During supervised fine tuning, you evaluate for chattiness, whether the language model is actually generating open-ended answers, and also whether it’s actually able to follow instructions. We cannot use these NLP benchmarks here.

We also have to evaluate the reward model to make sure that it has actually learned the values we care about. The things that people generally train the reward model on are truthfulness, harmlessness, and helpfulness. So how good is the response in these dimensions?

Finally, the last part is the very interesting final way to evaluate is called Red Teaming, which comes in the very end. In this case, you’re trying to adversarially attack or prompt the model, and see how it does. 

Aparna: What do you think are the defensible sources of differentiation in generative AI?

Nazneen: While generative AI is a crowded field, execution and data quality are key differentiators. Ensuring high-quality data and disentangling hype from reality are crucial. Building models with good data quality can yield better results compared to models trained on noisy data. Investing effort and resources into data quality is essential.

While generative AI is a crowded field, execution and data quality are key differentiators.

Aparna: Lastly, what do you see as the major opportunities for AI in enterprise?

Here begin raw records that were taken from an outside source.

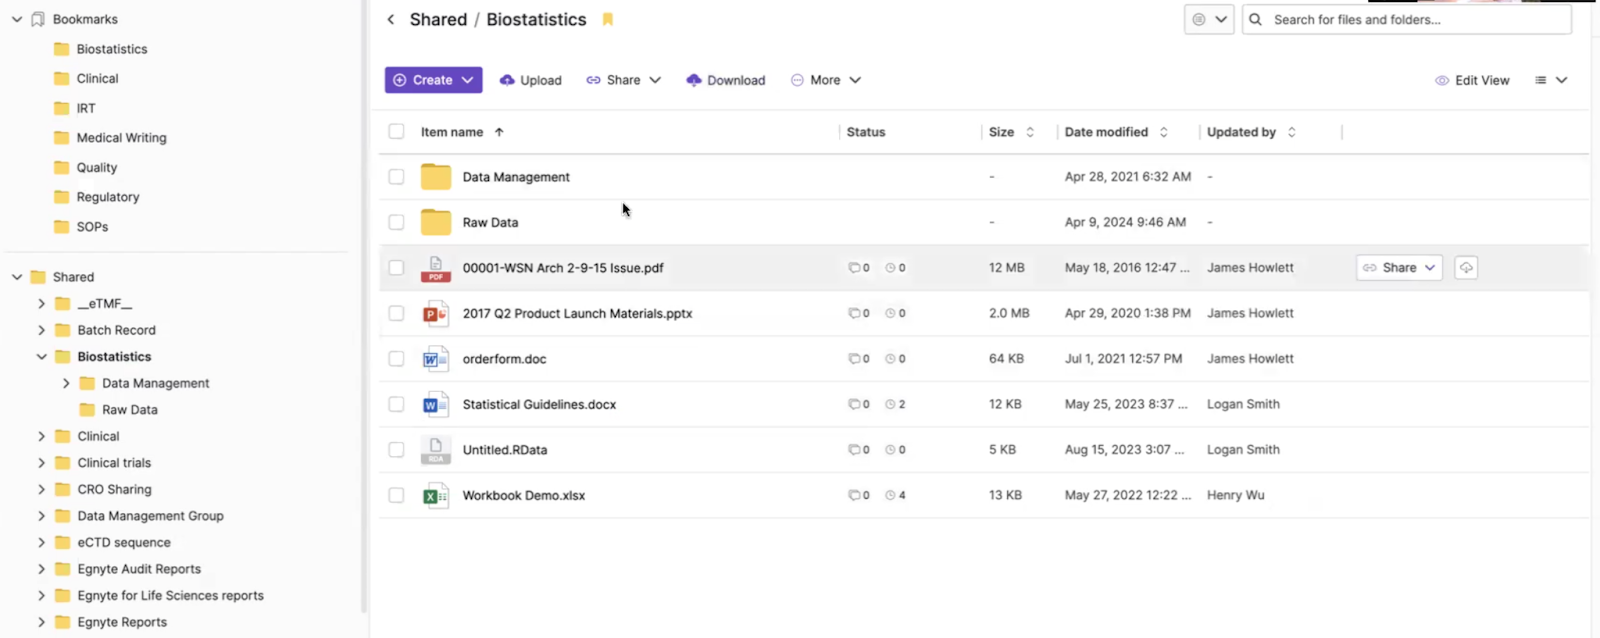Open the More actions menu
Screen dimensions: 1600x638
coord(825,80)
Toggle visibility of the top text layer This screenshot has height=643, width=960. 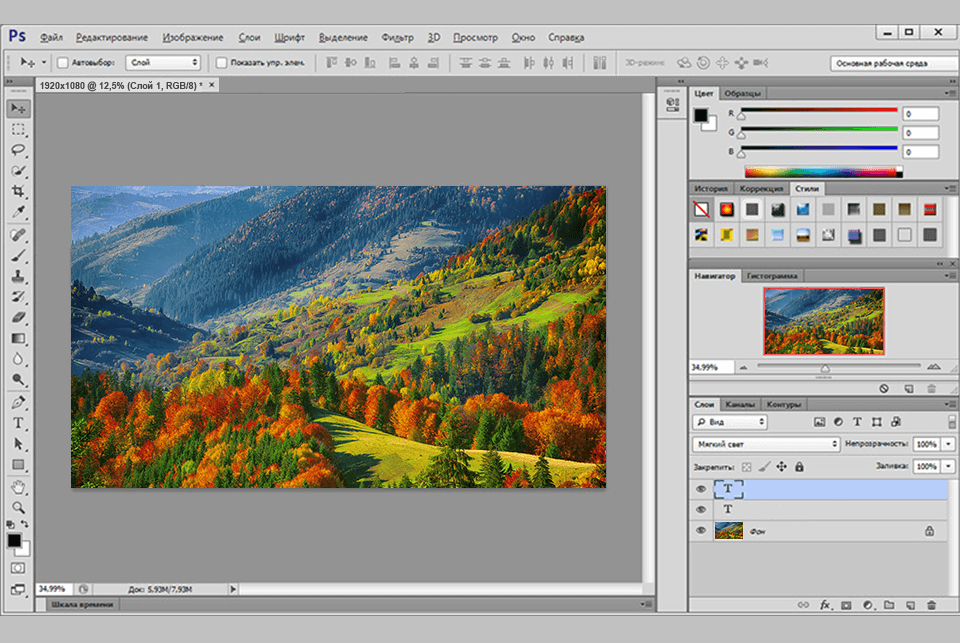(700, 488)
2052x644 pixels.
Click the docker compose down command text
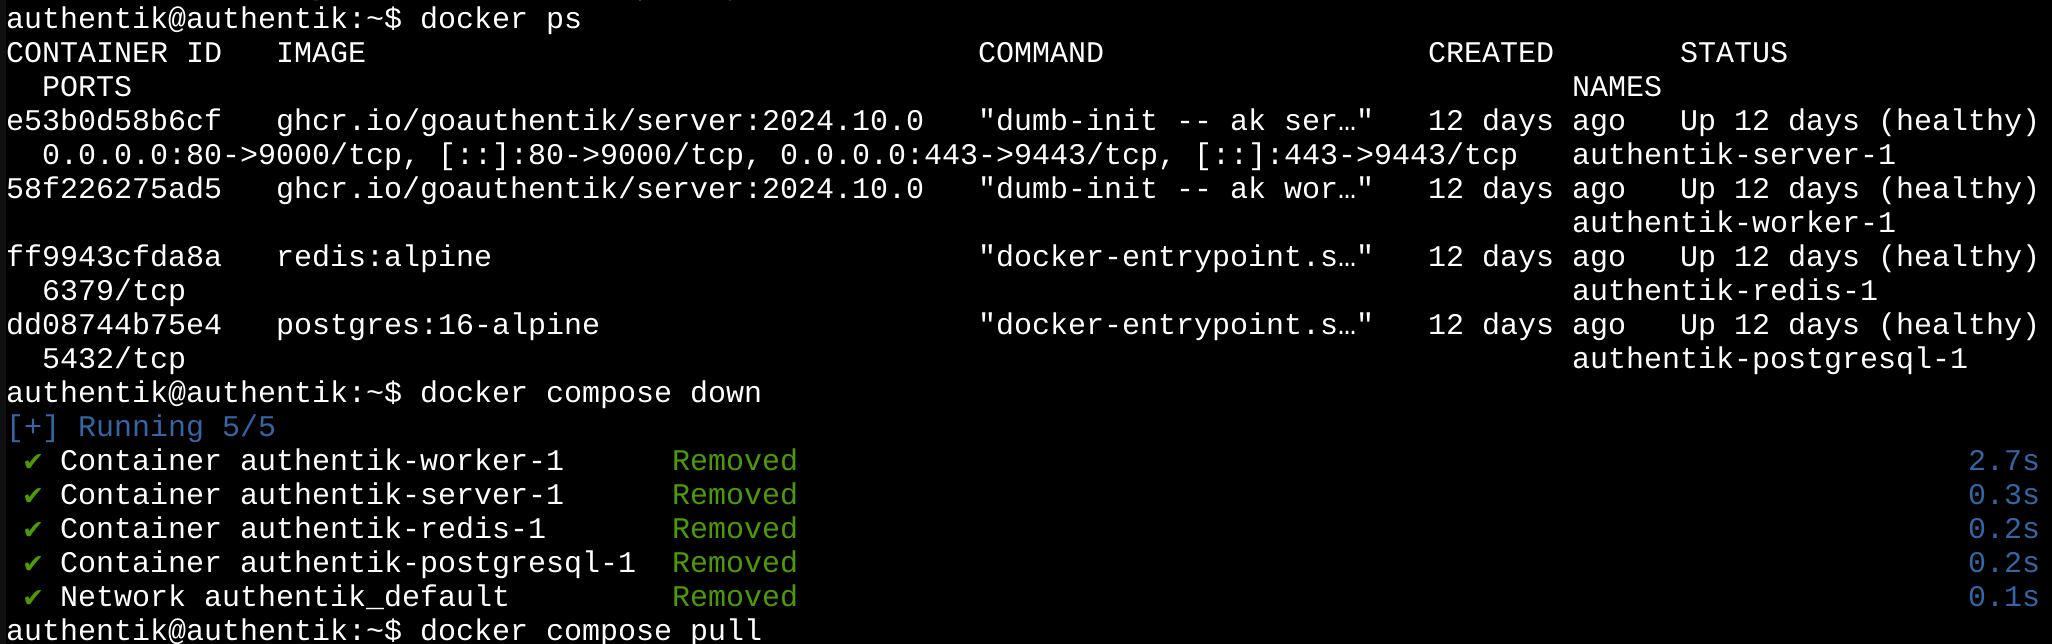click(x=591, y=393)
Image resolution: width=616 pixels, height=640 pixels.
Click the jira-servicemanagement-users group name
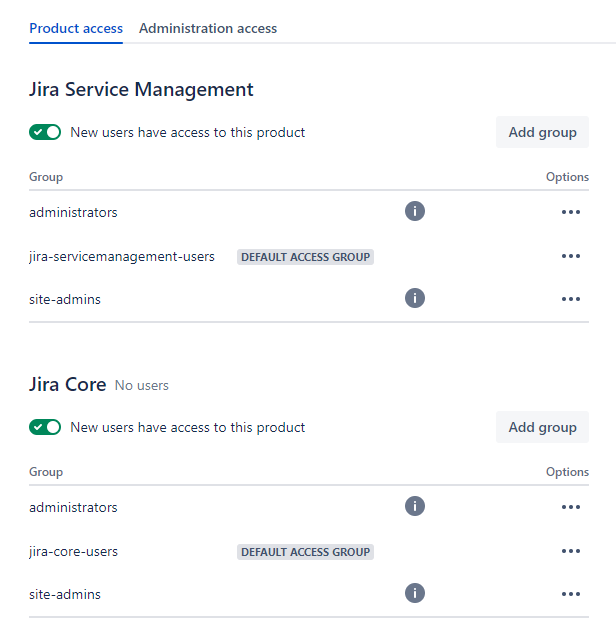point(122,256)
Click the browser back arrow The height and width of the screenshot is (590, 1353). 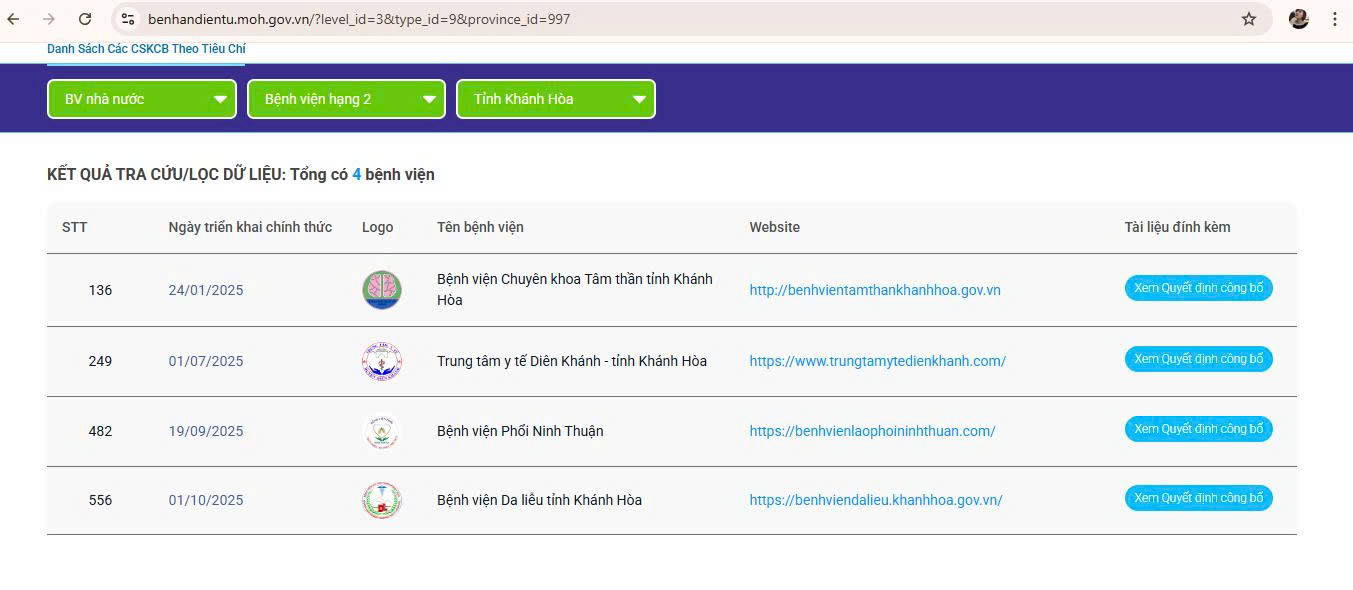tap(14, 19)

Nazneen: Enterprise AI solutions have major opportunities in leveraging proprietary data for training models. One example is streamlining employee onboarding by automating email exchanges, calendars, and document reading. Workflows in platforms like ServiceNow and Salesforce can also be automated using large language models. The enterprise space offers untapped potential for AI applications by utilizing data and automating various processes.